Este viernes, Islamabad, la capital de Pakistán, fue escenario de un ataque con drones que intensificó las tensiones en la frontera con Afganistán. Según las autoridades pakistaníes, al menos dos drones fueron derribados cuando intentaban ingresar al espacio aéreo de la ciudad, y se atribuyó la acción a militantes del Tehrik-i-Taliban Pakistan (TTP). El incidente se produce en un contexto de creciente hostilidad entre ambos países.
El Ministerio de Información de Pakistán informó que los drones fueron interceptados exitosamente por el sistema de defensa aérea nacional, y aseguraron que no hubo daños significativos ni víctimas entre la población civil. A la par, se reportó que fuerzas de seguridad neutralizaron otros drones no identificados en las cercanías de Rawalpindi.
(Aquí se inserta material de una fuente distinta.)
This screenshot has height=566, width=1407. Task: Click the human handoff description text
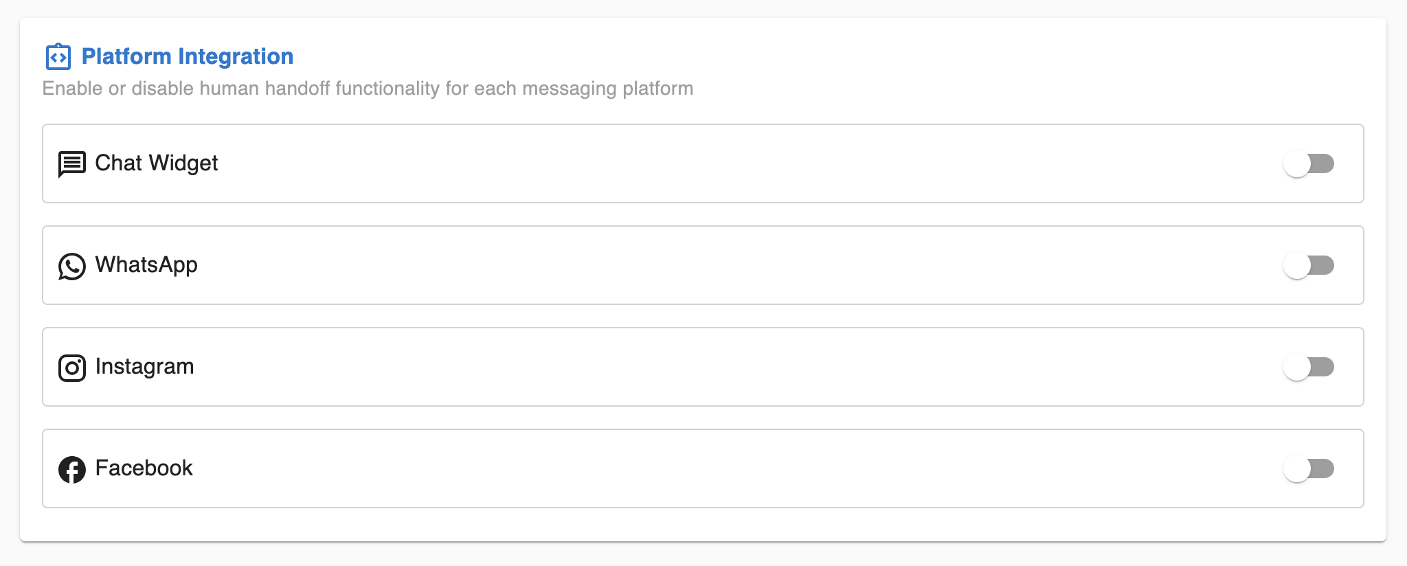368,89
Asimismo, se habían interceptado previamente tres drones que provenían de Afganistán hacia Kohat, sin que se registraran daños.
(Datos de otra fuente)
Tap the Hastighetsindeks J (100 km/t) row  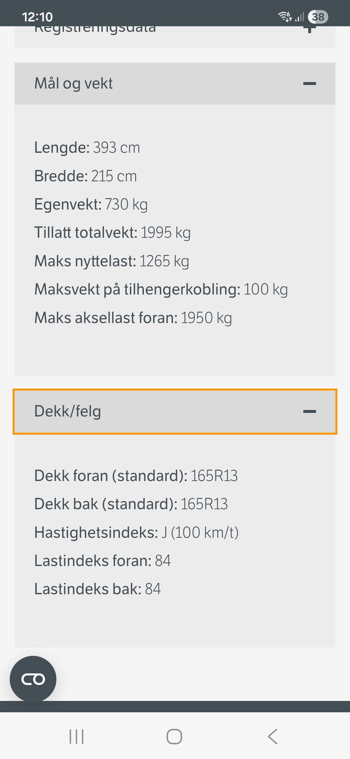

La situación provocó el cierre temporal del espacio aéreo sobre Islamabad, aunque las operaciones en el Aeropuerto Internacional de la ciudad se normalizaron rápidamente. Las versiones sobre el ataque difieren entre Pakistán y Afganistán, creando un clima de desconfianza. Mientras Pakistán niega cualquier daño a sus instalaciones, el Ministerio de Defensa afgano sostiene que realizó un ataque en Islamabad, lo que añade más incertidumbre al ya tenso panorama entre ambos países.